🧠 Lipreading Neural Network – Visual Speech Recognition from Video

Download first 22 speakers and alignments:

https://drive.google.com/file/d/1fDsKDHVsStDtCrt2fU08uSac-Y1d_ImT/view?usp=drive_link

🧠 Lipreading Neural Network – Visual Speech Recognition from Video

This project is the result of my Bachelor thesis and presents a complete deep learning pipeline for visual speech recognition (lipreading) using video recordings without any audio input.

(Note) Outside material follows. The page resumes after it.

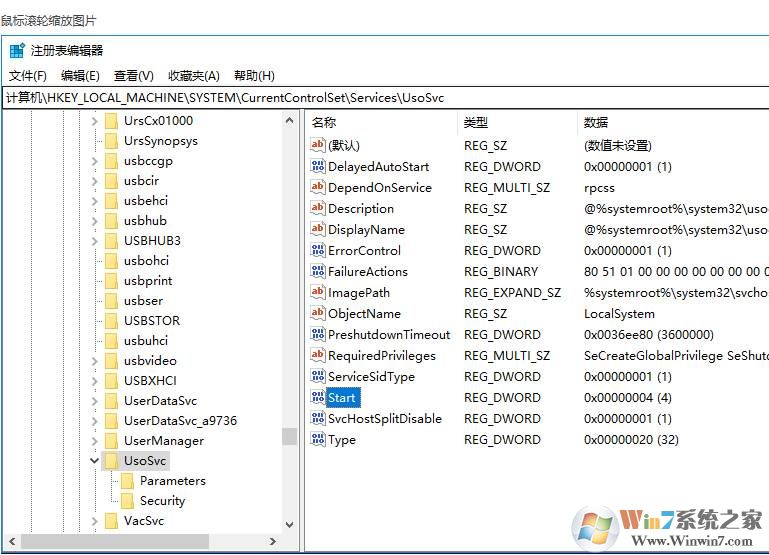This screenshot has height=555, width=769.
Task: Click the tree pane vertical scrollbar thumb
Action: point(289,436)

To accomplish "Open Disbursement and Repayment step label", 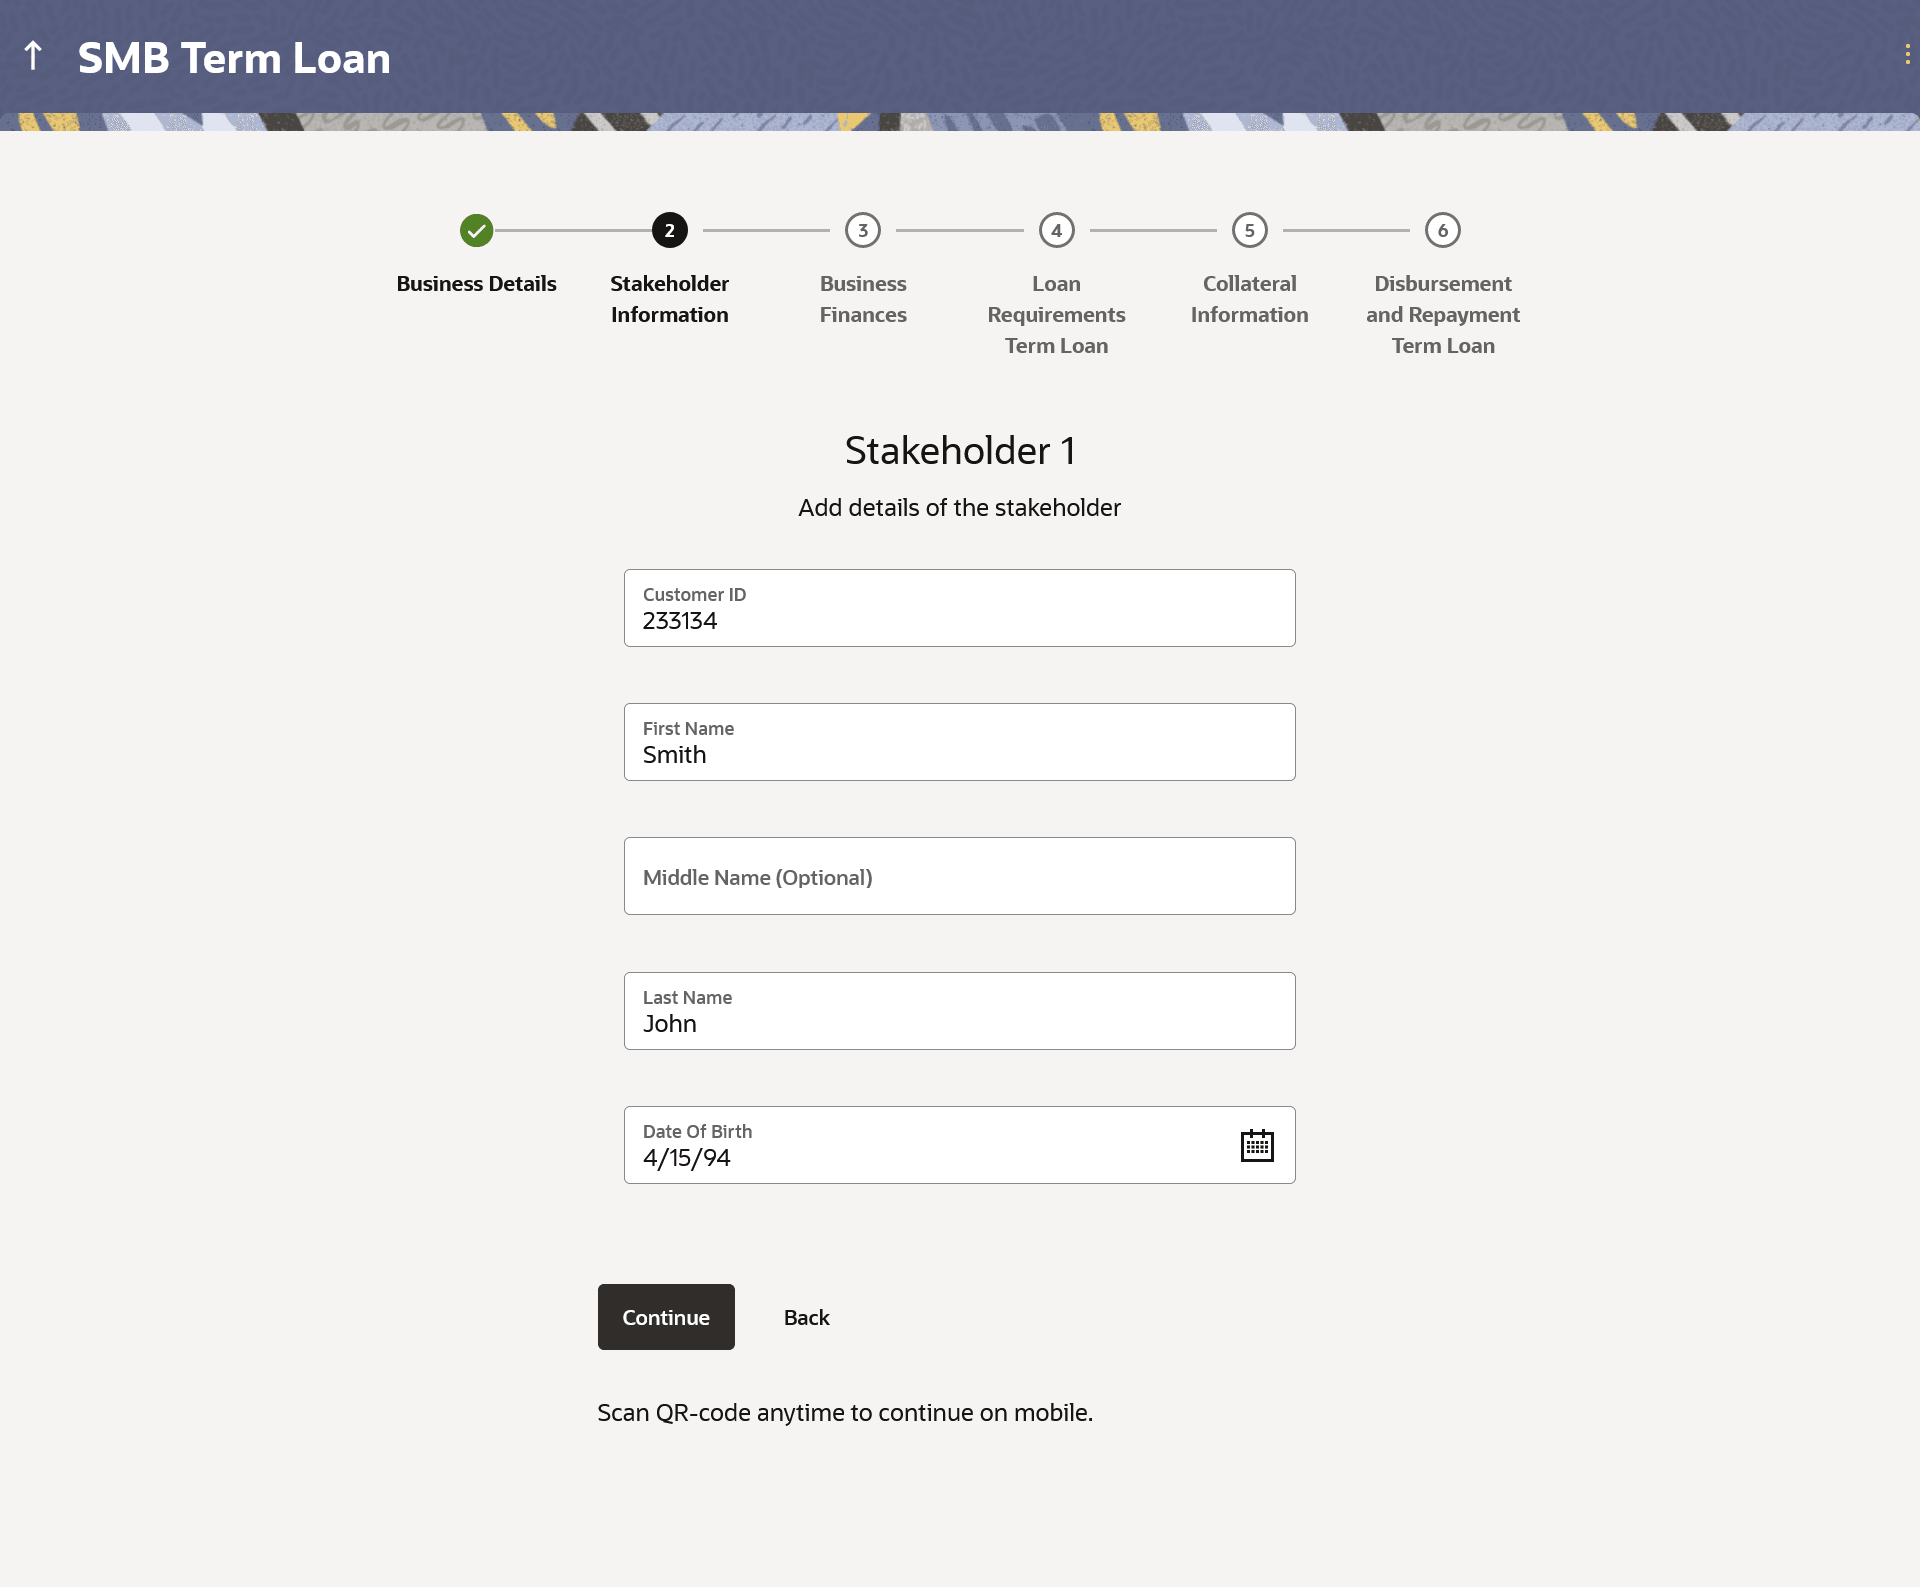I will tap(1442, 314).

It implements a full system for automatic transcription of spoken sentences by analyzing only lip movements. The model is trained and evaluated on the GRID corpus, a standardized dataset used in visual speech research.

🎯 Objective

To build a deep neural network that can recognize spoken language based solely on video data, enabling robust and silent speech interfaces for accessibility, human-computer interaction, and noisy environments.

🗃 Dataset: GRID Corpus

34 speakers (18 male, 16 female), each uttering 1,000 sentences.
Sentences follow a fixed grammar: hile avoiding overfitting.
First 22 speakers used for training/testing in this project.
Download link for dataset (preprocessed subset):
📦 Download (Google Drive)

🧪 Preprocessing Pipeline

All preprocessing is custom-built using dlib, OpenCV, and TensorFlow:

Face detection per frame using dlib.
Lip region extraction based on facial landmarks (points 48–68).
Grayscale conversion and resizing to 64×64.
Standardization across frames (mean/std).
Label extraction from .align files (excluding silences).
Tokenization using a 41-character vocabulary (a-z, ', ?, !, 1–9, space).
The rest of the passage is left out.